— WHAT YOU SHOULD DO —
Isolate every line in the records below with "computer" in it.

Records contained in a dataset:
....................

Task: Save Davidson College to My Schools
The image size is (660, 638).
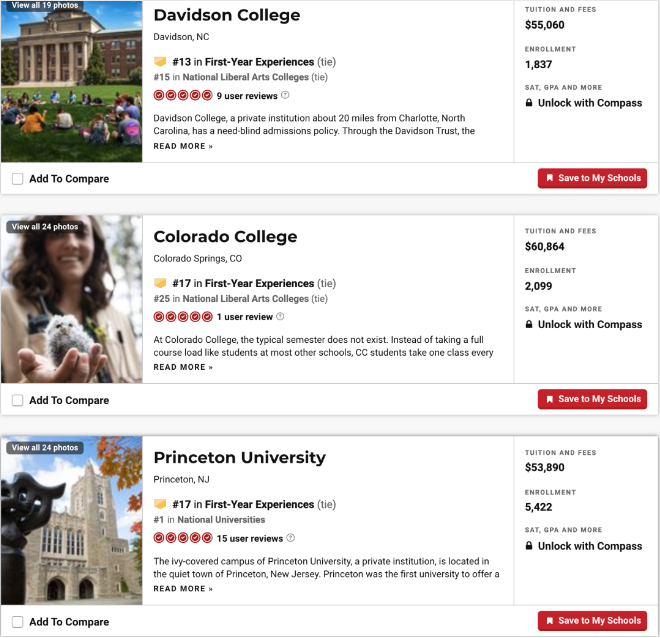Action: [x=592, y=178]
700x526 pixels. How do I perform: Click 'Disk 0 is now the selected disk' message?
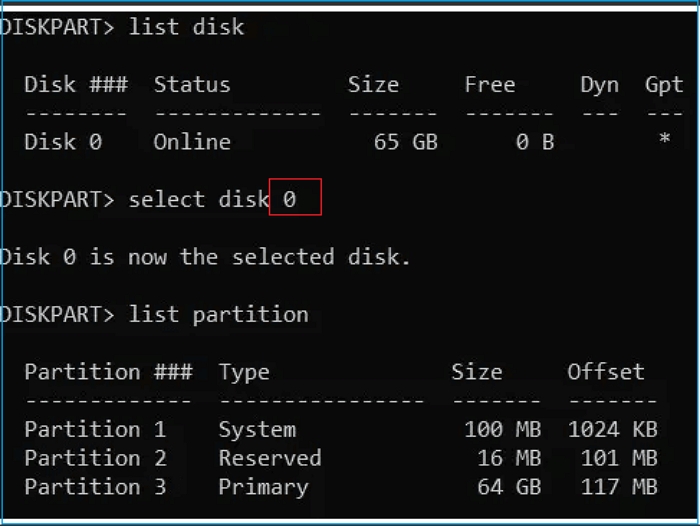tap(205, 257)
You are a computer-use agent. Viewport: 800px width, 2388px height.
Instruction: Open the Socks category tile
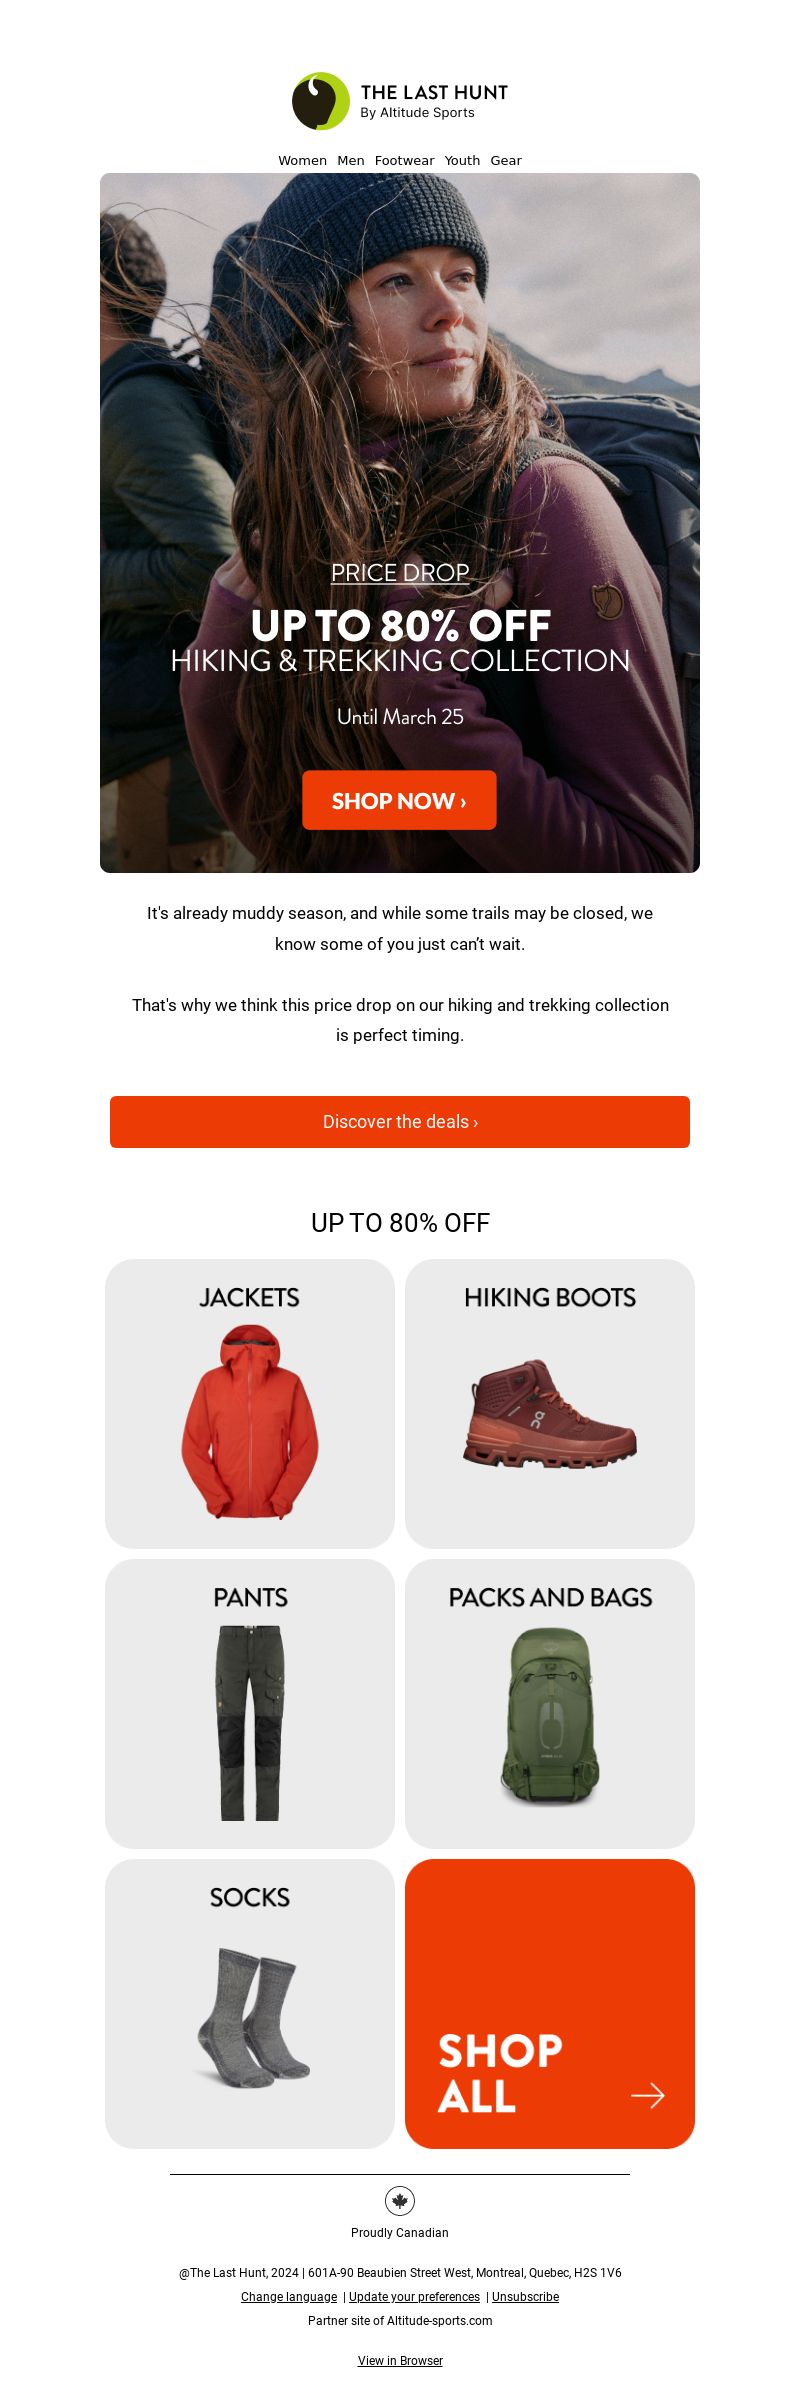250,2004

....................

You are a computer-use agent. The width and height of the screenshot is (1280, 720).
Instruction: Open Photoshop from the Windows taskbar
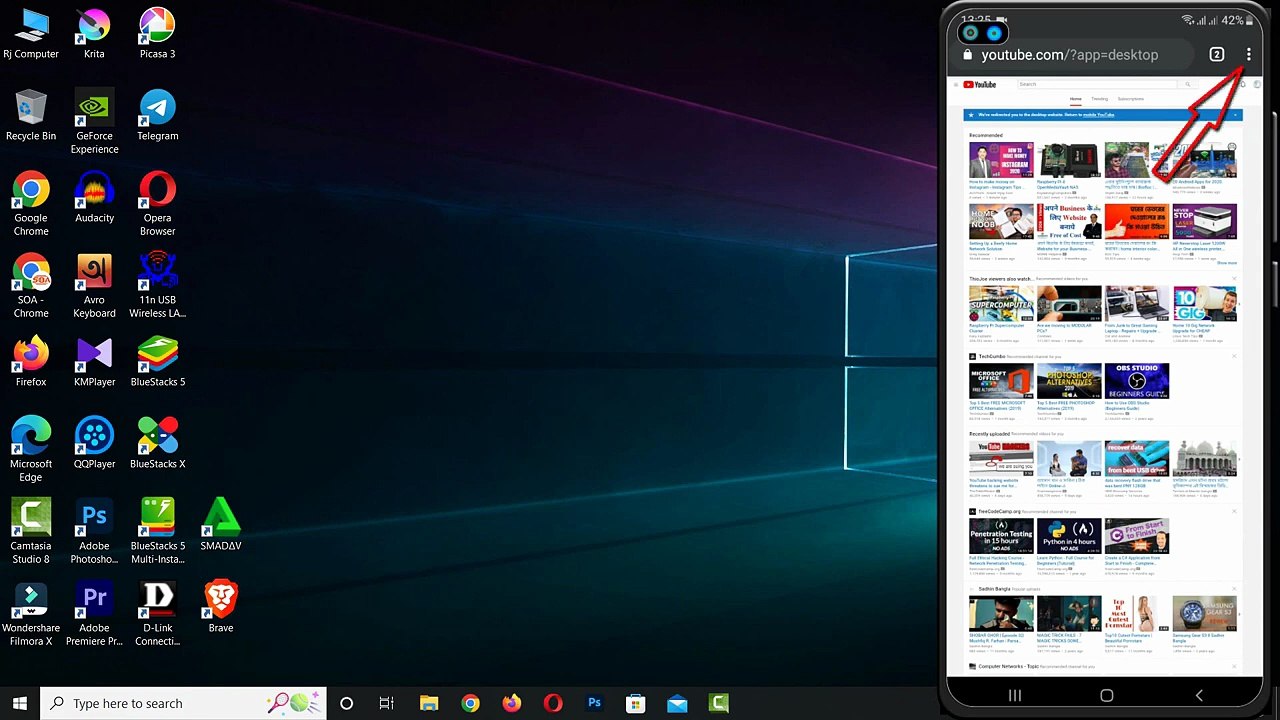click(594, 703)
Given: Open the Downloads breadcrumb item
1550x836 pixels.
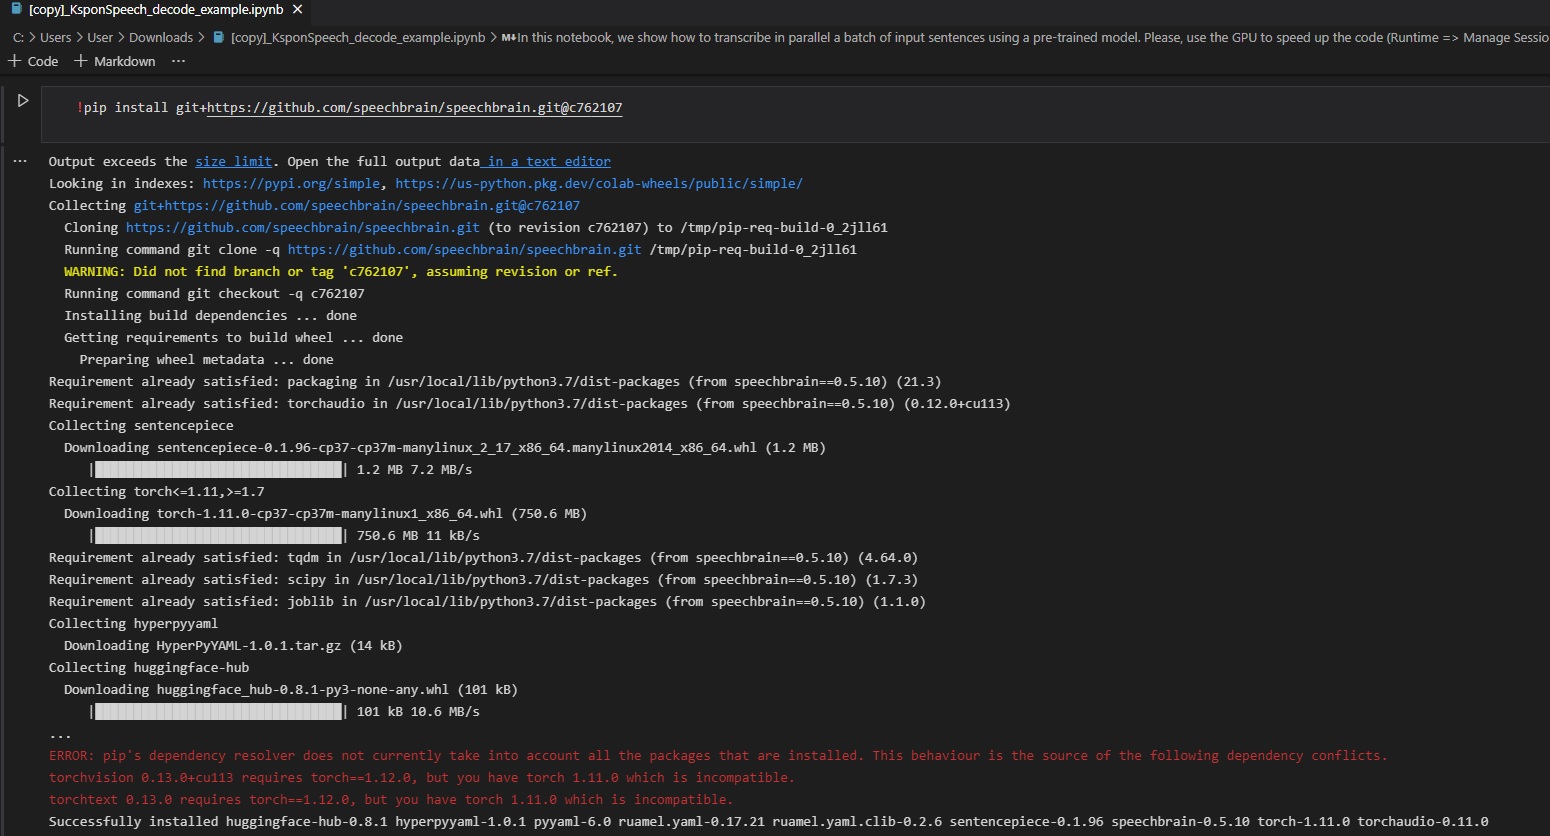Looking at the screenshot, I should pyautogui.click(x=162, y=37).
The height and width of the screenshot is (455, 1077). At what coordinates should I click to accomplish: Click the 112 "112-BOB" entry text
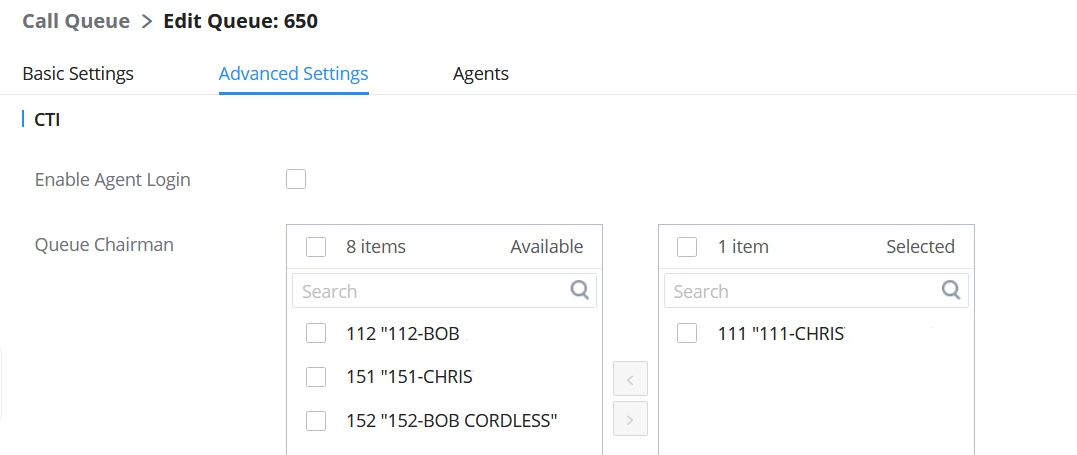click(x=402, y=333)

....................

— ANSWER SECTION —
You are a computer-use agent. Viewport: 800px width, 2388px height.
You are a computer-use agent. The width and height of the screenshot is (1280, 720).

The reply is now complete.